Above: Documentary filmmaker Andrew Chalmers appeared on 700 Club Interactive to share about his new film, “We Hear You,” and the impact he’s hoping to have in our current racially charged culture.
In the midst of protests and riots following the death of George Floyd, one man was called by God to go into the chaos and document what he witnessed.
Andrew Chalmers, director of "We Hear You" was saddened by the sense of hopelessness people are feeling. Uncertain how to respond, he prayed for God's guidance and direction.
"When I started seeing, not only with George Floyd but all the injustices and painful things happening in our nation - my heart was grieved," Chalmers told CBN News. "I didn't really know how to respond or what to do but I wanted to respond in a biblical way that honored the Lord."
He said God told him to go to Missouri and see his friend JT Thomas. After arriving in Ferguson, the two men spent several days filming their conversations with faith leaders who were sharing the gospel on the streets.
Next, Chalmers and Thomas traveled to Minneapolis to listen and learn from other Christians who came to the area to serve and support one another in love.

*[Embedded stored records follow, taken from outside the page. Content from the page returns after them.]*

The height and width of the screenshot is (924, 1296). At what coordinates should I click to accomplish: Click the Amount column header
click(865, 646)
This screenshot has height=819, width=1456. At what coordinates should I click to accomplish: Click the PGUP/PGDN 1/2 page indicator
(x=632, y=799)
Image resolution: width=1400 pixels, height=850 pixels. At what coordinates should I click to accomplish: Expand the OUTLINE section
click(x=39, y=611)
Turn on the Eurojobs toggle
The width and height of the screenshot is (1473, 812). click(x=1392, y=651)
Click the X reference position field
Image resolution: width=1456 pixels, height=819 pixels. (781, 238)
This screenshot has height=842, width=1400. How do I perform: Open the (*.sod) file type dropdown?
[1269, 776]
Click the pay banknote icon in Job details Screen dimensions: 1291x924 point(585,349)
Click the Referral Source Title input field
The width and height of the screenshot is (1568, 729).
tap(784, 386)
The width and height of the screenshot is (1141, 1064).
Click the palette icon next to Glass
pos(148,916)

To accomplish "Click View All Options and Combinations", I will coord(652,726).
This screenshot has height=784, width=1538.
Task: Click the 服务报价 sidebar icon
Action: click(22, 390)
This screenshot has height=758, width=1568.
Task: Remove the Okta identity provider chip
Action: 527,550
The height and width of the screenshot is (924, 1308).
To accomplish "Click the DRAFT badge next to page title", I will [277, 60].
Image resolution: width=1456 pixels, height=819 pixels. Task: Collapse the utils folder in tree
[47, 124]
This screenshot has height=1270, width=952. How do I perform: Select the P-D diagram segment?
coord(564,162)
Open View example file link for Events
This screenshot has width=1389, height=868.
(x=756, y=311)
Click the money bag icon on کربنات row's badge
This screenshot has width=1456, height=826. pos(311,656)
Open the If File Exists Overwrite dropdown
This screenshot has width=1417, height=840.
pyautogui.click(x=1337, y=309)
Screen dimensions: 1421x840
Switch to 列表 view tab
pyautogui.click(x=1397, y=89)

"So many people are coming together in this place. People of different faiths, backgrounds - people that look different are flooding the corners and just loving on each other," Chalmers explained. "In this city, there was a lot of riots...a lot of bad was going on but churches have landed here in the heart of this and are really demonstrating the love of Christ."
Chalmers says learning how to listen to others and show empathy toward them, despite their differences is a central theme throughout the documentary.
"The first thing I've learned is that I need to listen," he said. "My first response when everything started happening was to just say something. We do need to be vocal as the church and speak out against racism and injustice but the first thing we need to do before we speak is to listen."
He notes that believers must empathize with others and be aware of their emotions on sensitive topics.
"One of the main themes of the whole film is that God would give us His heart. I think one of the most dangerous things we can have as Christians is a lack of empathy and turning off our emotions. I believe Jesus would respond the opposite. He would lean into the pain as opposed to turning away."
While filming "We Hear You," Chalmers says he discovered the importance of humility and having a willingness to hear others with an open heart.
"It's important for me to listen to conversations with people that I don't understand or agree with. It's important for me to listen to them and try to understand - there's something powerful that happens in my heart when I humble myself...humble my opinion or perspective and try to hear what they're saying."
Over the five days of filming the documentary, the director saw grief-stricken people begin to heal.
"With God's love and an open ear, I'm able to see healing begin," he said. "I'm learning to engage with those who are hurting rather than turning the other way. I'm discovering that there are opportunities to share the gospel in the midst of that pain."
"These moments are powerful times to share the gospel with those who are hurting and promote positive changes in our society. Right now, people are searching for answers and longing for hope. The church is the hope and the light of the world. There is no issue or darkness that is too great for the light of Jesus Christ in us and through us," Chalmers concludes.